I want to show you a little of what this sea-of-nodes graph data structure looks like and how it works, and I think it’s worth doing this for this for a couple of reasons. First of all, I just think it’s a really interesting and beautiful data structure, but also a practical one. There’s a lot of pressure to learn about data structures and algorithms in order to pass interviews in our industry, and it’s nice to show something really practical that we’re applying here at Shopify. Also, the graphs in sea-of-nodes are just really visually appealing to me and I wanted to share them.
Secondly, knowing just a little about this data structure can give you some pretty deep insights into what your program really means and how the compiler understands it, so I think it can increase your understanding of how your programs run.
I should tell you at this point that I’m afraid I’m actually going to be using Java to show my examples, in order to keep them simpler and easier to understand. This is because compared to Ruby, Java has much simpler semantics—simpler rules for how the language works—and so much simpler graphs. For example, if you index an array in Java that’s pretty much all there is to it, simple indexing. If you index an array in Ruby you could have a positive index, a negative index, a range, conversion, coercion, and lots more—it’s just more complicated. But don’t worry, it’s all super-basic Java code, so you can just pretend it’s pseudo code if you’re coming from Ruby or any other language.
Lets dive straight in by showing some code and the corresponding sea-of-nodes graph.
Here’s a Java method. As I said, it’s not using any advanced Java features so you can just pretend it’s pseudo code if you want to. It returns a number from a mathematical sequence known as the Fibonacci sequence, using a simple recursive approach.
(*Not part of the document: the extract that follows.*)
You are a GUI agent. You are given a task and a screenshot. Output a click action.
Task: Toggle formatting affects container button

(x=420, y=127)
Here’s the traditional AST data structure for this program. It’s a tree, and it directly maps to the textual source code, adding and removing nothing. To run it you’d follow a path in the tree, starting at the top and moving through it depth-first.
Abstract syntax tree for the Fibonacci sequence program
And here’s the sea-of-nodes graph for the same program. This is a real dump of the data structure as used in practice to compile the Java method for the Fibonacci sequence we showed earlier.
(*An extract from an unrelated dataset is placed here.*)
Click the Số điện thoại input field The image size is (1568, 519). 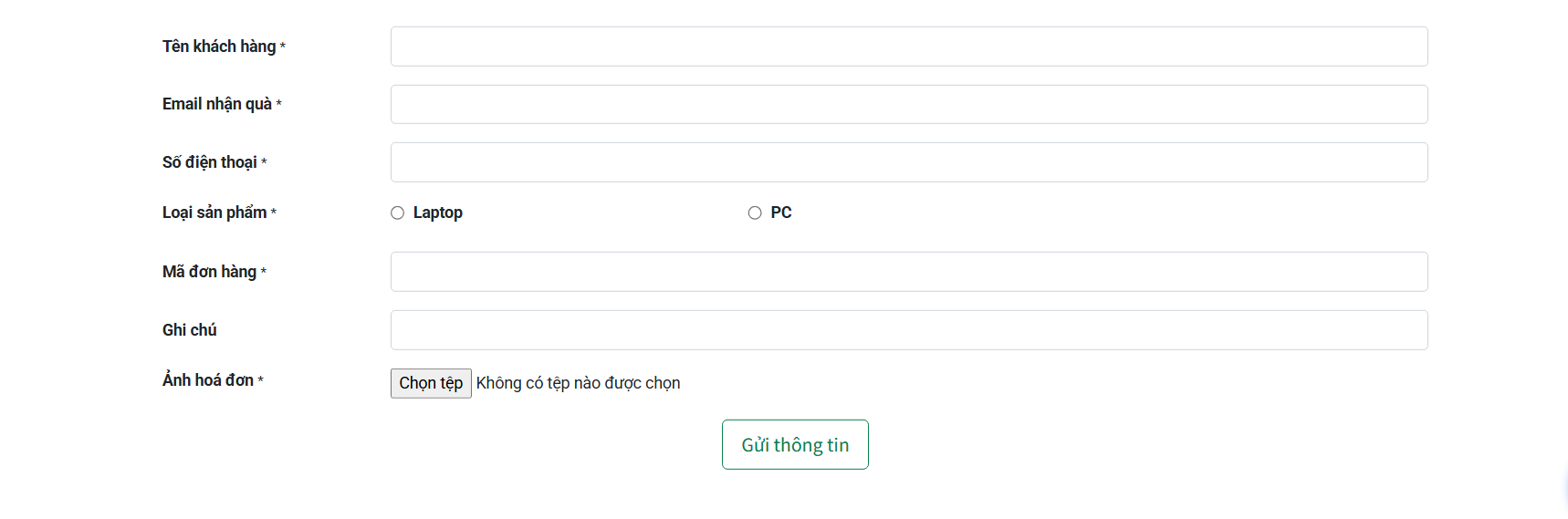(908, 162)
Sea-of-nodes graph for the Fibonacci sequence program
There’s quite a lot going on here, but I’ll break it down.
We’ve got boxes and arrows, so it’s like a flowchart. The boxes are operations, and the arrows are connections between operations. An operation can only run after all the operations with arrows into it have run.
A really important concept is that there are two main kinds of arrows that are very different. Thick red arrows show how the control flows in your program. Thin green arrows show how the data flows in your program. The dashed black arrows are meta-information. Some people draw the green arrows pointing upwards, but in our team we think it’s simpler to show data flowing downwards.
There are also two major kinds of boxes for operations. Square red boxes do something; they have a side-effect or are imperative in some way. Diamond green boxes compute something (they’re pure, or side-effect free), and green for safe to execute whenever.
P(0) means parameter 0, or the first parameter. C(2) means a constant value of 2. Most of the other nodes should be understandable from their labels. Each node has a number for easy reference.
To run the program in your head, start at the Start node at the top and move down thick red arrows towards one of the Return nodes at the bottom. If your square red box has an arrow into it from an oval or diamond green box, then you run that green box, and any other green boxes pointing into that green box, first.
Here’s one major thing that I think is really great about this data structure. The red parts are an imperative program, and the green parts are mini functional programs. We’ve separated the two out of the single Java program. They’re joined where it matters, and not where it doesn’t. This will get useful later on.